TEXT PASSAGE:
____

James Brewer's bakery was established in 1897 and was still operating in Badsey in the 1950s. Brewers Lane is named after the man and the bakery. Here Don Barnard describes what it was like to work there in the mid-1950s.

This is a personal recollection of working in the summer for Brewer's Bakery, in Brewers Lane. It must have been in 1955 or 1956, when I was 15 or 16, and I was hired on a cash-in-hand basis to help out with the baking.

Apart from two long wide tables for kneading and a couple of mechanical mixers, the bakery had a large oven about 15 feet long fed by a continually moving belt. Loaf tins with risen dough were loaded at one end, carried through as they cooked and taken off at the other. I recall the belt being about 10 tins wide, so unloading at the end was a tricky business. You handled the hot tins with sacking gloves, knocked out the loaves into a tray and stacked the tins, while the rest of the row got nearer and nearer to falling on the floor.

____

RECORDS:

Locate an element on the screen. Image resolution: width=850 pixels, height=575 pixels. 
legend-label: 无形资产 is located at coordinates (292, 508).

____

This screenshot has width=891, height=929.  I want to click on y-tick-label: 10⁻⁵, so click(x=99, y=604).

____

TASK INSTRUCTIONS:
- A) From the Brewer's Bakery recollection, extract the stretch from "James Brewer's bakery" through "in the mid-1950s.".
- B) Summarize the Brewer's Bakery recollection in two sentences.
- C) Proceed with the Brewer's Bakery recollection, picking up after its last sentence.

OUTPUTS BY TASK:
- A)
James Brewer's bakery was established in 1897 and was still operating in Badsey in the 1950s. Brewers Lane is named after the man and the bakery. Here Don Barnard describes what it was like to work there in the mid-1950s.

- B) James Brewer's bakery in Badsey was founded in 1897, gave its name to Brewers Lane, and was still operating in the 1950s, when Don Barnard worked there cash in hand one summer around 1955 or 1956, at age 15 or 16. Besides kneading tables and mechanical mixers, it had an oven about 15 feet long with a moving belt about 10 tins wide, which made unloading the hot tins with sacking gloves tricky as the rest of the row neared the floor.

- C)
Another difficult task was adding jam to swiss rolls and doughnuts. The jam came in tins about a foot high and an experienced jammer could plunge a forearm into the tin and with one sweep spread most of a flat tray of cooked sponge, before finishing it off and rolling it up. Doughnuts were jammed (literally) onto a hollow spike, then a plunger was depressed, pumping in the jam. Both operations were made more hazardous by the wasps, which had to be picked out of the jam sometimes, before the Swiss rolls could be finished.

I must have been a poor hand at it, for I quickly found myself helping out on the van (an electric float) delivering bread (and I think milk) round the villages, certainly as far as Honeybourne.

Don Barnard, 2007

 
James Brewer's adverts in the Badsey parish magazine.
The first advert on the left appeared in January 1908 and he continued to advertise until at least 1919.
The advert on the right appeared between 1914 and 1918.
Brewer gave his name to Brewers Lane in Badsey where he had his bakery and shop.
In 1901 he was living at 1 Chapel Street - his bakery and shop were directly behind his house.

Delivering bread in the 1930s.
Delivering bread in the 1930s.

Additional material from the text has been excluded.